Mr. Jones, speaking to a group of Harvard undergraduates and alumni at an annual lunch of the Harvard Crimson, the student newspaper, spoke of concern that charging for content could cause readers of online newspapers to flee to "substitutes." He said that newspapers that had tried to establish "pay walls" around certain content with a perceived high value – the Los Angeles Times on entertainment news, the Dallas Morning News for its coverage of the football Cowboys – had eventually removed them.
He said the Post would "watch and see what happens before we jump into something like that" kind of partial paywall or like the New York Times's announced plan for "metered" access that would require readers to pay if they want to read more after viewing a certain number of free pages or articles on the site.
He said that some paid-content systems under construction, like Steve Brill's, were asking for significant shares of revenue generated, while others would involve a newspaper placing its fate into the hands of a competitor such as Rupert Murdoch.
Mr. Jones, who graduated from Harvard in 1968 and was president of the Crimson as an undergraduate, said the Washington Post's editor, Marcus Brauchli, who took over in 2008, had been "building a new culture of not being in love with yourself." He said that included pressing to include more stories in the paper that are not written by members of the Post staff.
"Papers just have to get over 'It's not news unless they write it," he said.
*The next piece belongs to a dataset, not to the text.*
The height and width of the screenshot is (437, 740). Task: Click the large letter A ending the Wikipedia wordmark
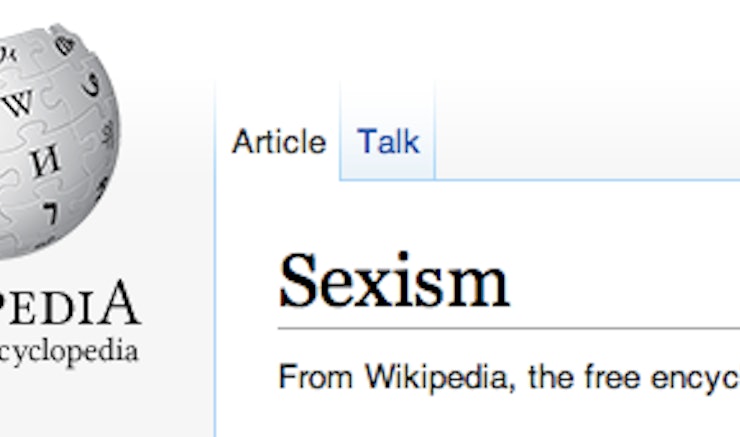pos(122,303)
To a crowd that included a lot of undergraduates and recent graduates who seemed more keen to go work at high-tech startups than at traditional newspapers, Mr. Jones offered a defense of the financial health of the industry and particularly his own company.
He said he didn't think newspapers are going to have to be supported like art museums or symphony orchestras, as public charities. "Most newspapers are not losing money today; it's just not what it used to be," he said, arguing that even some newspapers that had trouble making payments on their debt were nonetheless profitable on an operating basis.
As for the Washington Post Company itself, he said it had no debt to speak of, an over-funded pension plan, and a board of directors that includes Warren Buffett, Barry Diller, and the president of Columbia University, Lee Bollinger. (Columbia awards the Pulitzer Prizes, of which The Washington Post this year won four.)
Most of the company's revenues and profits come from not from the newspaper but from the Kaplan education business, which, Mr. Jones said, contrary to its reputation is not mainly in the test preparation business but runs an online-only for-profit university like the University of Phoenix or Strayer University, geared mainly to those in their 20s and 30s.
In response to a question from me about Politico.com and whether he regretted allowing its founders to leave the Washington Post, Mr. Jones replied that Politico is "putting out a good product." Even so, he said, it's "not necessarily a zero-sum game," noting that Politico often links to Washington Post stories. "Nobody owns Washington politics," he said.
He said that the Associated Press, with the approval of the Justice Department, has been working on a "content registry" that will allow newspapers to make sure that their articles and headlines are not being misused by unauthorized Web sites that scrape the content.
The speech was Saturday at the Sheraton Commander Hotel in Cambridge, Mass.
The most famous other person there, with the possible exception of longtime New York Times reporter Adam Clymer, was the investor and futurist Esther Dyson. Mr. Jones made a point of deferring to her on questions that involved technology.